# Rachmaninov vs Chopin



## JackRance (Sep 13, 2021)

Who do you prefer?


----------



## hammeredklavier (Feb 18, 2018)

both are great, but I agree their expressive similarities are interesting (if that's what's implied in the thread).




 (16:00)




 (6:30)
resolutions of turbulence and transitions to nocturne-like dreaminess








affinities to Slavic march-like rhythms


----------



## tdc (Jan 17, 2011)

I like Chopin's piano music quite a bit more, but I enjoy some Rach too, mostly certain orchestral works like the 3rd symphony, The Symphonic Dances, Isle of the Dead, his piano trios are also good. I should revisit The Bells and Vespers. I say both.


----------



## Manxfeeder (Oct 19, 2010)

It's difficult to compare them, since Rachmaninov wrote a ton of symphonic and vocal works in addition to the piano, and Chopin mainly concentrated on the piano. But I'm on a Chopin kick right now, so I chose him.


----------



## Xisten267 (Sep 2, 2018)

Since _both_ is an option of the poll, I took the fast and easy route and marked it. Truth is, I don't know very well the works of Rachmaninoff yet - I still have to come with a project of listening dedicated only to him. I can tell that I really like his second and third piano concertos (I've never heard the fourth), and that I love his second symphony (I don't know the third) though. I'm much more acquainted with Chopin at the moment and would have been tempted to vote for him if I had no option of staying with both.


----------



## DeepR (Apr 13, 2012)

Solo piano music: Chopin. But Rachmaninoff is one of the greatest in that area as well.
Piano concerto's: undecided since I haven't yeard Chopin's, yet.
The rest: Rachmaninoff 
Fine, I'll vote both.


----------



## Livly_Station (Jan 8, 2014)

I have to admit that I only know Rachmaninoff's most famous pieces, like the piano concertos, rhapsody on a theme of paganini, and some solo piano pieces like op. 3, 16, 23, 32 and 39. Also, _Isle of the Dead_. I haven't listened to the symphonies yet.

From Chopin, I know almost everything and I do think he's genius.
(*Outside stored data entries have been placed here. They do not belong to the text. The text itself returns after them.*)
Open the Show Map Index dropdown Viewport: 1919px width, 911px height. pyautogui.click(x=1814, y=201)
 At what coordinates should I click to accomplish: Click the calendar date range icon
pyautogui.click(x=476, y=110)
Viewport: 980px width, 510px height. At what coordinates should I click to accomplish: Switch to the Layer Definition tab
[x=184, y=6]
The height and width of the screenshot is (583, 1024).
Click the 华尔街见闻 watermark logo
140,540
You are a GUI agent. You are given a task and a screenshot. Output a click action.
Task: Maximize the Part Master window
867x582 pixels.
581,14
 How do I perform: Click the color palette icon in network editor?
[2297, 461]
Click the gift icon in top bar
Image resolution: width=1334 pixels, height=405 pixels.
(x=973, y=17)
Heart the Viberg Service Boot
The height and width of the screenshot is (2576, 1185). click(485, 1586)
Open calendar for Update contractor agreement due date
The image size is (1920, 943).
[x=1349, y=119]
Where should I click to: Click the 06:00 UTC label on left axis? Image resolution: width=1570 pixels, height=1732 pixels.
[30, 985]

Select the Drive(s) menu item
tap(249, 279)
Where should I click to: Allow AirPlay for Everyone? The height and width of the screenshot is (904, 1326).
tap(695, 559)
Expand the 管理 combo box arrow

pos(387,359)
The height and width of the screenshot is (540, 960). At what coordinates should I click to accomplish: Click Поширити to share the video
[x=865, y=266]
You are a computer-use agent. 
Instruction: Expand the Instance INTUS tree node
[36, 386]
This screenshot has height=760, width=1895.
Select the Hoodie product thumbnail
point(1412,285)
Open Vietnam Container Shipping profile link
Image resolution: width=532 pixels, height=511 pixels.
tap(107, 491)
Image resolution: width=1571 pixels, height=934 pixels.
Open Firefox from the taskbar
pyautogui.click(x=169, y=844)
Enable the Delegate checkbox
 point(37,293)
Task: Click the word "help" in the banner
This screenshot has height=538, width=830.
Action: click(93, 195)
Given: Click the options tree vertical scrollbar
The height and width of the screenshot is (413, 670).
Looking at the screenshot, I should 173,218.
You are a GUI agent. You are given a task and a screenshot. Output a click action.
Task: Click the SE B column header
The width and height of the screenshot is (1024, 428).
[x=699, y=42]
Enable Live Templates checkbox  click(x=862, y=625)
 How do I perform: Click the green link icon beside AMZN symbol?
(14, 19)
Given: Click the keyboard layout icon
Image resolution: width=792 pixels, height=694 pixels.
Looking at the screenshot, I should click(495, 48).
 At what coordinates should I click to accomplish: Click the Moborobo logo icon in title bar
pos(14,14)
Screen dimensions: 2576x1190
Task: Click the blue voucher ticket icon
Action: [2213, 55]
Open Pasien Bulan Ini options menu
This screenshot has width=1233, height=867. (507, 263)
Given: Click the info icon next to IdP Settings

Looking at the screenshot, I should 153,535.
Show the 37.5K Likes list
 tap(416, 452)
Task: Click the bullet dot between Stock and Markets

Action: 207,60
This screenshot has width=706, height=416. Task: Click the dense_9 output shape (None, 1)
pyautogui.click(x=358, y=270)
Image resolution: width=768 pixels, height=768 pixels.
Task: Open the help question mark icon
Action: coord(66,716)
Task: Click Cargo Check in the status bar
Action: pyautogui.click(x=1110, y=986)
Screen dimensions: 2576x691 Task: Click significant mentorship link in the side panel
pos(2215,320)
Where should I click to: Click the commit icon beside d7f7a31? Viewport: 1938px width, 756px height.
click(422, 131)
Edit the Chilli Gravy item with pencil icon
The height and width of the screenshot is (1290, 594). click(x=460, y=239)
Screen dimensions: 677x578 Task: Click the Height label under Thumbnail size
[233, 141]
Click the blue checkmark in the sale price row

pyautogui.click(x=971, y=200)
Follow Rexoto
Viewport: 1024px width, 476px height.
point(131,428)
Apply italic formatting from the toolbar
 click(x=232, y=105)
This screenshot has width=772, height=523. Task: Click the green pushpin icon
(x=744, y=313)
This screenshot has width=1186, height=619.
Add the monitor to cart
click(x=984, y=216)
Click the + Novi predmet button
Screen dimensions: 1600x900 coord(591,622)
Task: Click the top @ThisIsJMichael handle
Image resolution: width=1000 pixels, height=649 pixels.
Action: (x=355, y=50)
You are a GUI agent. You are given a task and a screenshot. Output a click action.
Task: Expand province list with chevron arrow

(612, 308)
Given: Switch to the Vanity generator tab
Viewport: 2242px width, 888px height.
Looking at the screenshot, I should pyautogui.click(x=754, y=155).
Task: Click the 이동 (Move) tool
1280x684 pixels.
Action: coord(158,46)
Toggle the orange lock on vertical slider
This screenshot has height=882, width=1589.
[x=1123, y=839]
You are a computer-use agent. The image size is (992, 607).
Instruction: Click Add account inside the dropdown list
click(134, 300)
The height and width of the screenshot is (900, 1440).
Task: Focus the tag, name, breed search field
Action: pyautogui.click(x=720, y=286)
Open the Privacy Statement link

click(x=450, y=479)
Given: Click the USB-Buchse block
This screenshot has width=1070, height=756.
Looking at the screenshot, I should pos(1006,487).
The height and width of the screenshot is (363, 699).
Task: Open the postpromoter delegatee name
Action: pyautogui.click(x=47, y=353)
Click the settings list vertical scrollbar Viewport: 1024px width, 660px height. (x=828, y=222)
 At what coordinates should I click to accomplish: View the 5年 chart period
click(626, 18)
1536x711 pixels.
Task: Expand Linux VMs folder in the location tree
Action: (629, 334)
So I'm inclined to vote for Chopin, but I also rate Rachmaninoff highly. Maybe if I get more familiar with the rest of the latter's oeuvre my opinion could change.


----------



## Ethereality (Apr 6, 2019)

I can't pinpoint my exact explanation on why I'd prefer Rachmaninoff's forms, but I prefer Rachmaninoff and his forms over Chopin.


----------



## 59540 (May 16, 2021)

Both of them, each for different reasons.


----------



## Neo Romanza (May 7, 2013)

Apples and oranges, so I chose "Both".


----------



## SixFootScowl (Oct 17, 2011)

Since I am mainly focused on symphonic and operatic works, Rachmaninoff.


----------



## Red Terror (Dec 10, 2018)

They were very different composers. Not an apt comparison.


----------



## SONNET CLV (May 31, 2014)

*Rachmaninov vs Chopin*



JackRance said:


> Who do you prefer?





dissident said:


> Both of them, each for different reasons.





Neo Romanza said:


> Apples and oranges, so I chose "Both".





Red Terror said:


> They were very different composers. Not an apt comparison.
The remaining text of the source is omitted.